> [WHAT IS NEEDED]: Look in the data below for the line that contains "Image resolution: width=1225". Copy that line and the remaining lines exactly.
(DATA FOR ANALYSIS Opens)
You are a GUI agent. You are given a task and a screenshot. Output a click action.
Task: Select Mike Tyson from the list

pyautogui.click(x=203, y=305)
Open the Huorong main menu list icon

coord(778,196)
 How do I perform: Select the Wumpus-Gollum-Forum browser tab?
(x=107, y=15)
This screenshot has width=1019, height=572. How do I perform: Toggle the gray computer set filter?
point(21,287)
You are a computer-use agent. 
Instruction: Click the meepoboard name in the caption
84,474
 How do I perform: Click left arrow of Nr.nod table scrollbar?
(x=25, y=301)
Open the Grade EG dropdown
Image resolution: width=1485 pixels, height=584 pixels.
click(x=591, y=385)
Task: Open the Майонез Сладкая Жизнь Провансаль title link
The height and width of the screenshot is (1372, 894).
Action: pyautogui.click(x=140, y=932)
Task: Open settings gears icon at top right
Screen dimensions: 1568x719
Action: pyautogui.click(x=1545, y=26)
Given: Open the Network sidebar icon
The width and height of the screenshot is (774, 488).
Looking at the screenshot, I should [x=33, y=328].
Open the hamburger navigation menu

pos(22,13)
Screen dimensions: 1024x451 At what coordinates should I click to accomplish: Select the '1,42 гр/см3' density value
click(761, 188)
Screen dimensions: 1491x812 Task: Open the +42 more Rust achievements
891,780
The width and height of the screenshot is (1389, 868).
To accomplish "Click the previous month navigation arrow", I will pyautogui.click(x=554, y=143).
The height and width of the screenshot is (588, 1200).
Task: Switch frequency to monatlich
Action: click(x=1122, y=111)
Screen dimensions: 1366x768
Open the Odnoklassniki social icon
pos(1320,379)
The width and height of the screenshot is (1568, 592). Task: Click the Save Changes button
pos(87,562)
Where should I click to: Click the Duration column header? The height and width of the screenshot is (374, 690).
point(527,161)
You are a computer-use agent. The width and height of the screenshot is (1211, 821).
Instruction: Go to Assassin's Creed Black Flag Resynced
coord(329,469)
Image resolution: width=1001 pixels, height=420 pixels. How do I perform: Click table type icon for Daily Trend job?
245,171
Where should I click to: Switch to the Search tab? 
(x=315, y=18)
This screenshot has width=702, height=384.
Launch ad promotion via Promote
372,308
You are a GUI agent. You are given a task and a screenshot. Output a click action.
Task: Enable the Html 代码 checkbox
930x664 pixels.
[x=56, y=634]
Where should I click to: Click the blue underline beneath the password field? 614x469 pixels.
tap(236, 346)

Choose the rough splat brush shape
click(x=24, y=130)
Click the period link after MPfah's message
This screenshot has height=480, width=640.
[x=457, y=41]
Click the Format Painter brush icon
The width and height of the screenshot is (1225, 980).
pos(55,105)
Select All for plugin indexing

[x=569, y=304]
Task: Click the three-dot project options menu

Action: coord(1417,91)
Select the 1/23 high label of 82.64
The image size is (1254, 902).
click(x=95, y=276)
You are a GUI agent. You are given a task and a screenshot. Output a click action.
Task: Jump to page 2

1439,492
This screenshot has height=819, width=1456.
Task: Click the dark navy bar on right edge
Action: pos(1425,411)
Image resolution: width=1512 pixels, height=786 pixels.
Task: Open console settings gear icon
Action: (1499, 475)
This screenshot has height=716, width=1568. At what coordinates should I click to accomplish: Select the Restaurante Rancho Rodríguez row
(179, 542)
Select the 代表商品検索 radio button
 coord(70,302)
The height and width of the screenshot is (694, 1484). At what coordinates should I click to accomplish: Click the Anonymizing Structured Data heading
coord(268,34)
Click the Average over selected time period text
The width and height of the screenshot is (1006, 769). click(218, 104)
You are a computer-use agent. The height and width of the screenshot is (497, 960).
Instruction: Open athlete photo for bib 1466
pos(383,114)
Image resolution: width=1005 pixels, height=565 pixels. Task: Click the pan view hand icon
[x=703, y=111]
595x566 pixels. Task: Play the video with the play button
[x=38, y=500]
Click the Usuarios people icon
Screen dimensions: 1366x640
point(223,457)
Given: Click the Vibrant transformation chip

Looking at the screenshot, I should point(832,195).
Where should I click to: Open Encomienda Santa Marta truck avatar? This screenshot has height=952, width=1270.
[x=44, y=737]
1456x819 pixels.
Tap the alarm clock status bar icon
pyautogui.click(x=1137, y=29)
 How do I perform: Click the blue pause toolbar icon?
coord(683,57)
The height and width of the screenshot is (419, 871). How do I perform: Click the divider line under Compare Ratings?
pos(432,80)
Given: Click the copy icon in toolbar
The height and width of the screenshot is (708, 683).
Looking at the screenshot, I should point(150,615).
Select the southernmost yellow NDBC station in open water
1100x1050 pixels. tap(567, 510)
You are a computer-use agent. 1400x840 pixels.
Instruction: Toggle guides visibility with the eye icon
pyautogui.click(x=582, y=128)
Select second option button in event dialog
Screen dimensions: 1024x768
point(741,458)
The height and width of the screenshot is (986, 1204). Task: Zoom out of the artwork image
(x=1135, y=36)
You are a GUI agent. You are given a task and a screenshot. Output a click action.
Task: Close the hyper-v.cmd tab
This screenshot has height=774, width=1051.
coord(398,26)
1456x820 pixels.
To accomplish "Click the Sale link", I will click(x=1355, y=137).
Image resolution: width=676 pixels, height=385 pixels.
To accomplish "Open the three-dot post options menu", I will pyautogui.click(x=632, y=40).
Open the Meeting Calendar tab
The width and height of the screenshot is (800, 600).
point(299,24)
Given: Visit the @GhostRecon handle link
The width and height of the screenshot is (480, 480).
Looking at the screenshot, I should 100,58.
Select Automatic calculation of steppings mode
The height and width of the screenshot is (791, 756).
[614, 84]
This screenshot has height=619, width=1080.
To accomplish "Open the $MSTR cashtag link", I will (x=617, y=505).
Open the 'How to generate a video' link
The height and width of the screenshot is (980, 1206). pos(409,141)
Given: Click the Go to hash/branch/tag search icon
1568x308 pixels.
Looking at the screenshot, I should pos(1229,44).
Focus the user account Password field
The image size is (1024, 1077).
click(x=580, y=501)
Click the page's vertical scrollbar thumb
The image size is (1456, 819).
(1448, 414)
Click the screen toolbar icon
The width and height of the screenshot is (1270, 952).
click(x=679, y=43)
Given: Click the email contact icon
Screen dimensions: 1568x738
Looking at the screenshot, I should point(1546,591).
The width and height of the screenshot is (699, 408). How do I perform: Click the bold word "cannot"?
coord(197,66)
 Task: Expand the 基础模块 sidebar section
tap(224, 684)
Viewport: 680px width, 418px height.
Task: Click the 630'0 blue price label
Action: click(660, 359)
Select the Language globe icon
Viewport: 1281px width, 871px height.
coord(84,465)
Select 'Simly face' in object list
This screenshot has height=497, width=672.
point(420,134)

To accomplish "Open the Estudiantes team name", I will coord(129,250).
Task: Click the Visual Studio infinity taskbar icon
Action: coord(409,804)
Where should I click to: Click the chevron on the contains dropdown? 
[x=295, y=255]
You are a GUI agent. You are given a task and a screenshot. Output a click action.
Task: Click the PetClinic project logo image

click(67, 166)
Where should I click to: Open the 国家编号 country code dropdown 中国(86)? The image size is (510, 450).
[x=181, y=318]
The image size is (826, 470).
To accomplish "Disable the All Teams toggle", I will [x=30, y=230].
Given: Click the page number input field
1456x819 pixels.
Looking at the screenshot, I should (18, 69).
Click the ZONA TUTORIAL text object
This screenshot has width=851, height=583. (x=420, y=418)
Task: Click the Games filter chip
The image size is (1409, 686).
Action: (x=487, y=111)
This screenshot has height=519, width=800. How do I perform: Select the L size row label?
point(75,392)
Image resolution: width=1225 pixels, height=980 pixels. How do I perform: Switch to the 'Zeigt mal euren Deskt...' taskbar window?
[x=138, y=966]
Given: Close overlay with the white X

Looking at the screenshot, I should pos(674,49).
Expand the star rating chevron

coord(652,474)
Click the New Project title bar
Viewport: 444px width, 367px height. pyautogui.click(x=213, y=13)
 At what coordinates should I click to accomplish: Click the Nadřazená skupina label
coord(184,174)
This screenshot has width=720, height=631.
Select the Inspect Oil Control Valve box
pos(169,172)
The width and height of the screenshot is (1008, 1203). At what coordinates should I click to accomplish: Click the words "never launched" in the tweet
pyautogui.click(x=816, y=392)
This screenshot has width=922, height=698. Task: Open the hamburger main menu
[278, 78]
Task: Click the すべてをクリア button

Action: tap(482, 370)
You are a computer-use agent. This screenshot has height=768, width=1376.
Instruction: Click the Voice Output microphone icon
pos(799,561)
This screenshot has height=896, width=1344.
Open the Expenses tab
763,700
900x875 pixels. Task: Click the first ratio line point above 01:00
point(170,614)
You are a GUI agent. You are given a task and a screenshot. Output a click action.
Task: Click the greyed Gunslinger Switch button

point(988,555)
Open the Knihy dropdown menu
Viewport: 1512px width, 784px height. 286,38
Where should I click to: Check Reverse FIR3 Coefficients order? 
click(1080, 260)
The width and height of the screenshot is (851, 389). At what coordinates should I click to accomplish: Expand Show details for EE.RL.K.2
(DATA FOR ANALYSIS Closes)
> [EXERCISE RESULT]:
Image resolution: width=1225 pixels, height=980 pixels. How do I perform: Switch to the 'Zeigt mal euren Deskt...' taskbar window?
[x=138, y=966]
Given: Close overlay with the white X

Looking at the screenshot, I should pos(674,49).
Expand the star rating chevron

coord(652,474)
Click the New Project title bar
Viewport: 444px width, 367px height. pyautogui.click(x=213, y=13)
 At what coordinates should I click to accomplish: Click the Nadřazená skupina label
coord(184,174)
This screenshot has width=720, height=631.
Select the Inspect Oil Control Valve box
pos(169,172)
The width and height of the screenshot is (1008, 1203). At what coordinates should I click to accomplish: Click the words "never launched" in the tweet
pyautogui.click(x=816, y=392)
This screenshot has width=922, height=698. Task: Open the hamburger main menu
[278, 78]
Task: Click the すべてをクリア button

Action: tap(482, 370)
You are a computer-use agent. This screenshot has height=768, width=1376.
Instruction: Click the Voice Output microphone icon
pos(799,561)
This screenshot has height=896, width=1344.
Open the Expenses tab
763,700
900x875 pixels. Task: Click the first ratio line point above 01:00
point(170,614)
You are a GUI agent. You are given a task and a screenshot. Output a click action.
Task: Click the greyed Gunslinger Switch button

point(988,555)
Open the Knihy dropdown menu
Viewport: 1512px width, 784px height. 286,38
Where should I click to: Check Reverse FIR3 Coefficients order? 
click(1080, 260)
The width and height of the screenshot is (851, 389). At what coordinates should I click to accomplish: Expand Show details for EE.RL.K.2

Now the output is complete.